** Directive **
Collect every line of the entries below that contains the string "height". Case counts.

** Material provided **

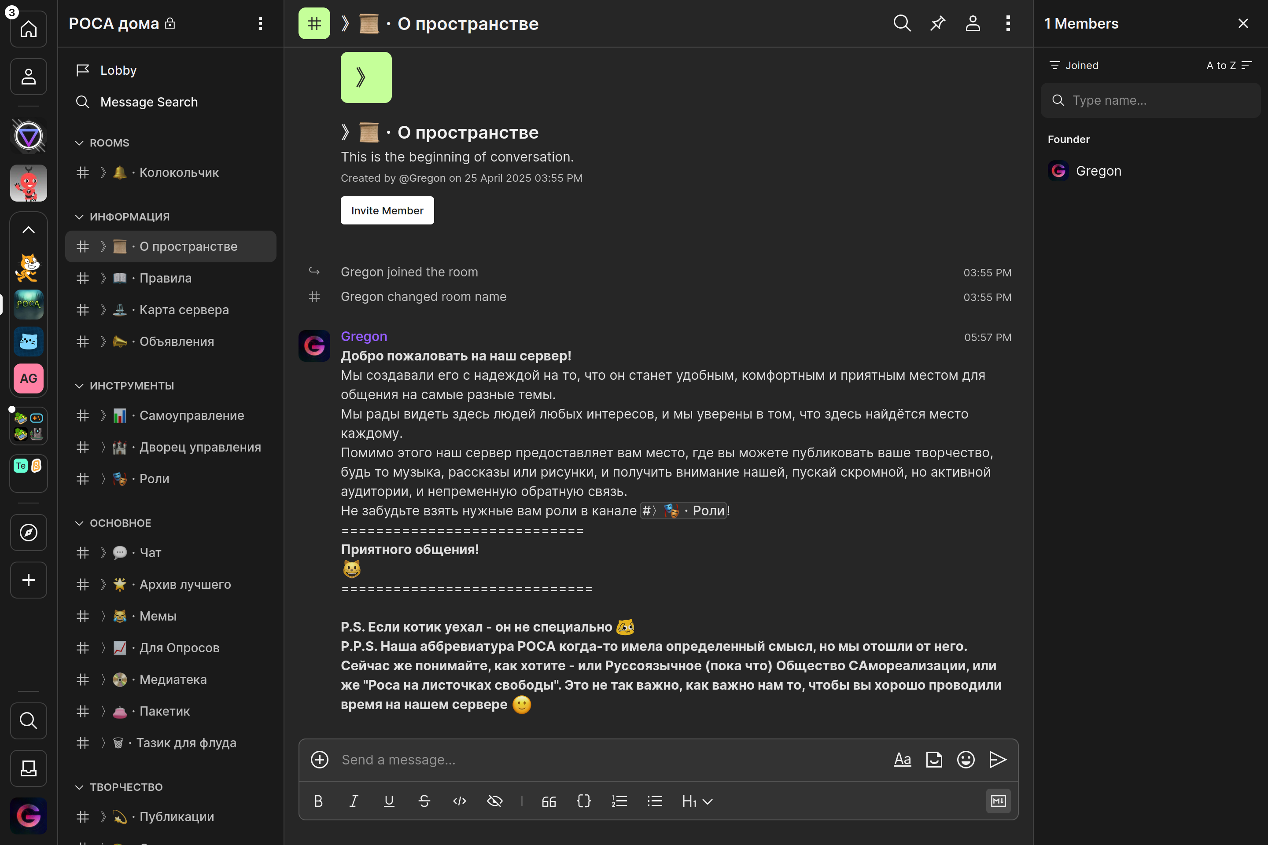The image size is (1268, 845).
Task: Toggle bold text formatting
Action: click(x=318, y=801)
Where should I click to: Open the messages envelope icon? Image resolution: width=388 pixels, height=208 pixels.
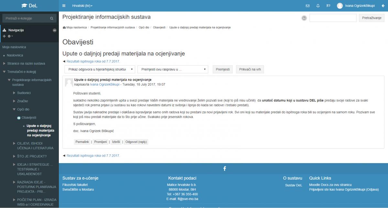click(307, 6)
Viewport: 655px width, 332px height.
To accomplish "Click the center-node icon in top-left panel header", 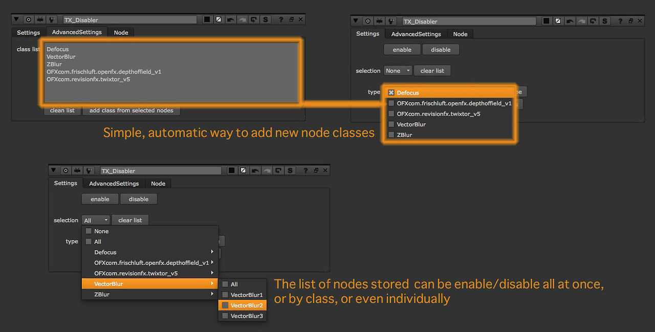I will 29,19.

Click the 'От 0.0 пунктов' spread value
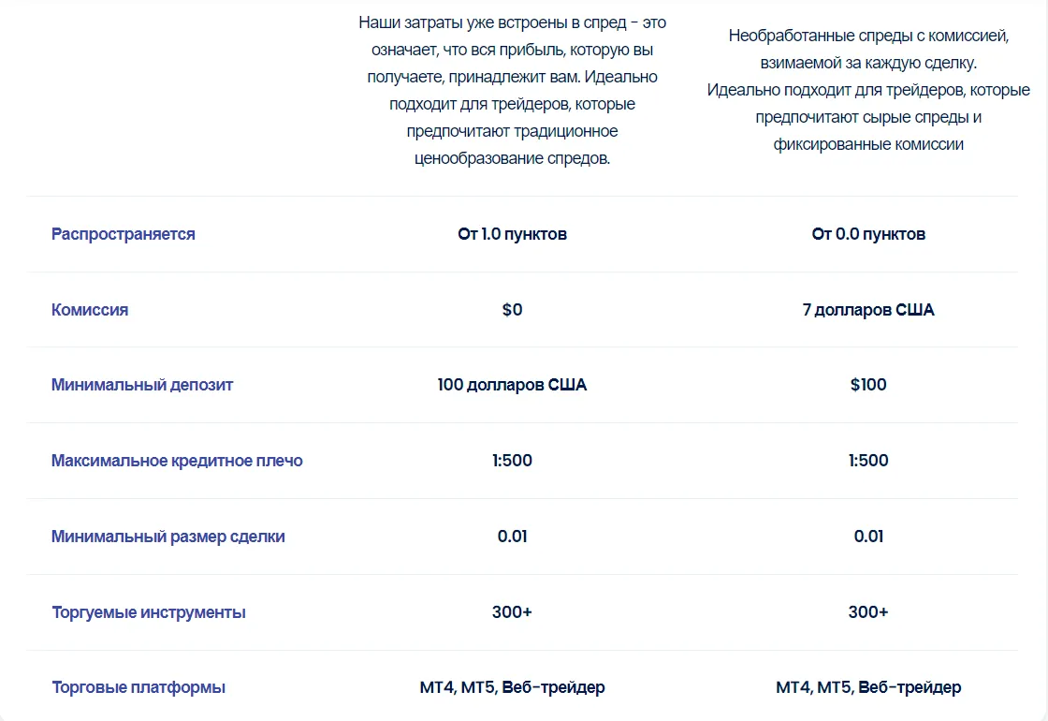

** Correct result **
Where should I click to: Open the messages envelope icon? Image resolution: width=388 pixels, height=208 pixels.
Viewport: 655px width, 332px height.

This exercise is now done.